Hi, I'm looking for a reliable estate agent who speaks English in Andalucia, around Velez Malaga and Nerja area. Please can anyone recommend an estate agent?


----------



## Lynn R (Feb 21, 2014)

Feraya said:


> Hi, I'm looking for a reliable estate agent who speaks English in Andalucia, around Velez Malaga and Nerja area. Please can anyone recommend an estate agent?


I know a number of people who have bought properties through, and others who have sold through, this one, and nobody has reported having any problems so far:-


Essential Properties

There is also:-

http://buyahomespain.com/

Both have their offices in Torre del Mar.


----------



## Feraya (Sep 22, 2014)

*Thank you very much again, Lyn R. You are very helpful. Have a nice day!*


----------



## LesleyL (Apr 18, 2012)

I would second Lynn R's recommendation for Buy A Home Spain. We bought through them last year and they were very good.


----------



## EMcP (Sep 30, 2012)

Feraya said:


> Hi, I'm looking for a reliable estate agent who speaks English in Andalucia, around Velez Malaga and Nerja area. Please can anyone recommend an estate agent?
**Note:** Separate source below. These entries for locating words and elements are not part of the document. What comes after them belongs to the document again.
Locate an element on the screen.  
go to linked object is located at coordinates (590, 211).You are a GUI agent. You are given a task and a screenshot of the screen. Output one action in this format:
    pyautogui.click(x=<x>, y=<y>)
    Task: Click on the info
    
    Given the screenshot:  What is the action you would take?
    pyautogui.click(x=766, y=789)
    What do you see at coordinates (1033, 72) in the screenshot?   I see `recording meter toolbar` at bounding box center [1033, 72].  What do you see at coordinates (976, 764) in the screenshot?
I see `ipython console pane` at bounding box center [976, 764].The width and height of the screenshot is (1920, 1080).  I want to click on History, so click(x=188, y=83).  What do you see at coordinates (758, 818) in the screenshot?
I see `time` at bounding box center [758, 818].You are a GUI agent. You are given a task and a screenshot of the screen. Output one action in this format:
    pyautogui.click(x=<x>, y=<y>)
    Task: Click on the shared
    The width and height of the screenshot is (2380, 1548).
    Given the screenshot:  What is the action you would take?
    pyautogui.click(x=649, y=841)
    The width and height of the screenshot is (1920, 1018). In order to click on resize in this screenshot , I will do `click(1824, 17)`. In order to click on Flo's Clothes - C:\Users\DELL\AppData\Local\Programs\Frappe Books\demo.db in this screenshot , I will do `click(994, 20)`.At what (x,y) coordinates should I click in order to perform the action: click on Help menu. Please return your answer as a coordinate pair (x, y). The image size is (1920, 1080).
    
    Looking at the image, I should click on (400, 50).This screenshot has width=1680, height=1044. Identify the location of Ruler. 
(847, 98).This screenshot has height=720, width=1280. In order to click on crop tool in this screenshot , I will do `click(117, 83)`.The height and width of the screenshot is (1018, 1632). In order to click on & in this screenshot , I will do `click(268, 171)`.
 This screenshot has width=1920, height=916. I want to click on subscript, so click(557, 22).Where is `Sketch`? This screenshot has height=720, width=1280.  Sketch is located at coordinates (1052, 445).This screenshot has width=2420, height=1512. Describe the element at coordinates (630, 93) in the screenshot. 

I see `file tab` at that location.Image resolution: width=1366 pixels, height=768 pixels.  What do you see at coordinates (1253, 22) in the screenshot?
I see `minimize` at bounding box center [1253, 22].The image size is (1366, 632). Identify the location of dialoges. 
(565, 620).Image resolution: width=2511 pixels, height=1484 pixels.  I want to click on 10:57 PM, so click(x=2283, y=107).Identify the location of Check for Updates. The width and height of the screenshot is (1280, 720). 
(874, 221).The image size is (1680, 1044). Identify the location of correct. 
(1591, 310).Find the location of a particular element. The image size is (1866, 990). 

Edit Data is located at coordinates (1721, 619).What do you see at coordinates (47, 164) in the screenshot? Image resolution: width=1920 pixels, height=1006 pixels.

Fleming Properties in Nerja . Roly and Anne are a family owned agency who have lived in the area for over twenty years. They have a deep understanding of the processes, policies etc and are genuinely interested in helping not selling.


----------



## Feraya (Sep 22, 2014)

*Estate agents around Velez Malaga*

Thanks, EMcP.


----------



## lenalan (Aug 20, 2016)

Boked holiday rentals with Flemming Properties in June 2016 for 11 nights.
Stay was ok itself, but almost two month after check out we still waiting for our damage deposit
to be returned. Despite multiple assuring that it will be transferred asap.
Deposit was 100 eur i.e. about 20% of rental, so it is valuable amount. 
Looks like cheating. Consider the fact when contacting the agency.

Dmitry & Elena


----------